Pope Leo XIV has issued a strong warning on the future of technology in his first major papal letter, calling for artificial intelligence to be effectively disarmed.

The pontiff used the encyclical, titled Magnifica Humanitas, or Magnificent Humanity, to argue that AI must be restrained so it serves the common good rather than becoming a tool of control. An encyclical is a high-level letter sent by the Pope to Catholic bishops worldwide to clarify church teaching.

By making AI ethics a central theme of his first major statement, Pope Leo XIV signaled that establishing moral boundaries around emerging technologies is one of the most urgent challenges facing humanity.

"Artificial intelligence needs to be disarmed," the Pope said. "The word is strong, I know, but deliberately chosen because this moment needs words capable of attracting attention, awakening consciousness and showing future paths for humanity."

He compared the challenge to the church's advocacy for nuclear disarmament, noting that every technical power affects human lives and requires public control.

Pope Leo XIV also addressed the wider implications of machines designed to mimic human behaviour, drawing a clear distinction between humans and computers. He stressed that imitation does not equal humanity, noting that machines lack a soul, empathy, and moral conscience.

"So-called artificial intelligences do not undergo experiences, do not possess a body, do not feel joy or pain, do not mature through relationships and do not know from within what love, work, friendship or responsibility mean," he added.

He further warned that AI must not be allowed to dominate or endanger human life, explaining that disarming technology means setting strict ethical limits to ensure human oversight remains central.
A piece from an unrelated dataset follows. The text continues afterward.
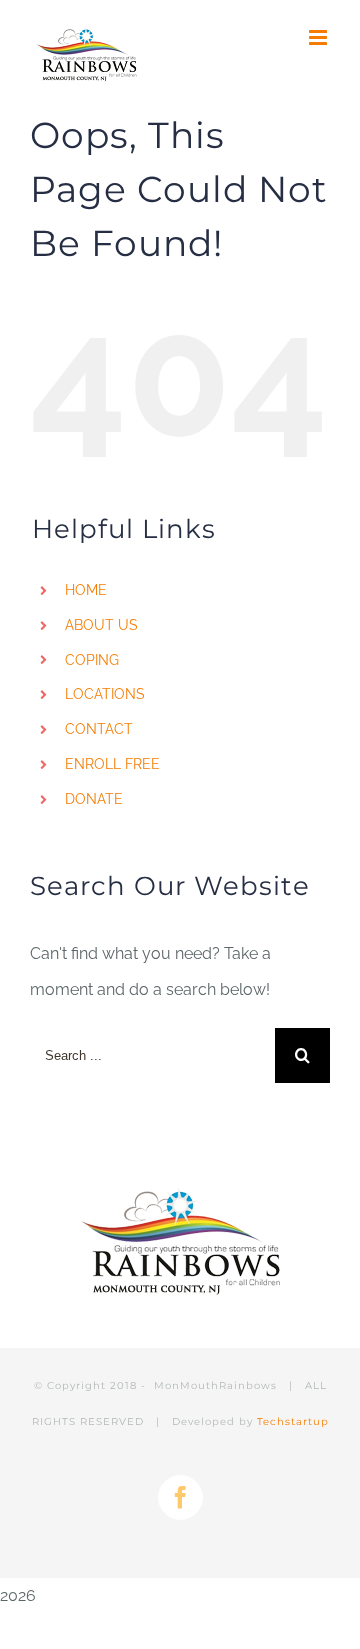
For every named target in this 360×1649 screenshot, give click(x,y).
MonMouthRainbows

"In a similar sense, artificial intelligence now demands to be disarmed, freed from logics that turn it into an instrument of domination, exclusion and death," the Pope said. "To disarm does not mean rejecting technology, but preventing it from dominating humanity."

While the letter focused largely on artificial intelligence, the Pope also issued an apology for the Catholic Church’s historical links to slavery, acknowledging past failures to oppose it.

"In the early modern period, the Apostolic See of Rome, responding to requests from sovereigns, intervened several times in order to regulate and legitimize forms of subjugation, and, in certain cases, the enslavement of 'infidels'," he wrote.

The pontiff concluded that the delay by both society and the church to denounce slavery constitutes a wound in Christian memory.

For this delay, he said, he sincerely asks for pardon.